That’s when he told me to call an ambulance. And that’s when I knew that our lives were going to change forever and that my dad was going to a hospital and would probably never return to his home again.
During the call, my father was calm, telling me that he had fallen down the entire flight of stairs. He was concerned about how the EMTs would gain entry to the house—so he gave me the garage code. When they arrived, he told them he wanted to go to a specific hospital because his doctor practiced there. He was clear-headed in every way.
That was the last time for more than 40 days that I would hear my father so alert and lucid.
He did not make it to the hospital he requested. The EMTs gave him a fentanyl shot and brought him to a huge trauma center 45 minutes away, located adjacent to a New York state penitentiary, where a steady stream of helicopters dropped off victims of gunshot wounds and devastating car crashes.
I never got used to the whirring of helicopter blades that shook the walls of that ER, the crash of the doors opening for the gurneys, the yelling, bodily fluids splashed across the floor, prisoners handcuffed to their gurneys with armed guards watching over them.
When I first arrived, through the chaos, I saw the father who raised me, who suddenly didn’t know where he was and how he got there, so frail and confused, this former larger-than-life superhero of a man, now with stitches in his forehead and broken bones and fractures, the man who traveled to my city weekly for years to help me and his grandchildren though my divorce, the man who kept his beloved wife at home for ten years with dementia without sending her to a nursing home, our hero, this now-broken man.
I didn’t know how I was going to manage all of this without breaking.
But in most of these situations, there’s always one helper, one hero. This time it was an ER nurse who ran around all day and night triaging dying patients. This was a man who had found his calling, who loved his job and the adrenaline rushes that fueled him. He took time to explain to me that my father had broken his back and the base of his neck, fractured his hip, needed stitches across his bleeding head, and probably had a TBI, a traumatic brain injury.
Then he told me that people can live with broken backs and broken necks, and that fractured hips can be replaced, even in elderly people.
He gave me just enough hope to carry me through the next several days.
In my normal life, I can pay my bills, reason with people, ask questions, make connections, smile, and get a response. Here, none of that mattered. We had entered a new world where you can only wait and hope things work out. I have never felt so helpless.

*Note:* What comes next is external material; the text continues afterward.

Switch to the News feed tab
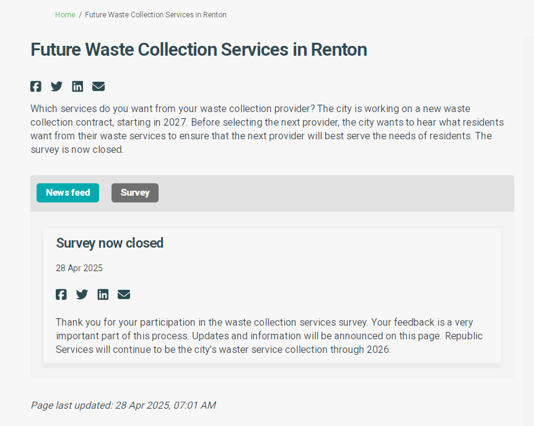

Every few hours, I stepped out, unnerved by my father’s gray pallor, his raspy breathing, his confusion, to ask about next steps. A nurse finally told me that delays were a good sign. If surgery wasn’t being done immediately in this ER, it meant the patient wasn’t in imminent danger of dying.
We had been there for 48 hours without talking to a doctor. In an trauma center like this, you don’t get to choose your surgeon; in fact, you don’t know who will perform the surgery or when it will happen. I began to see that this is probably for the best because your surgery (and surgeon) will probably get bumped for something more urgent anyhow.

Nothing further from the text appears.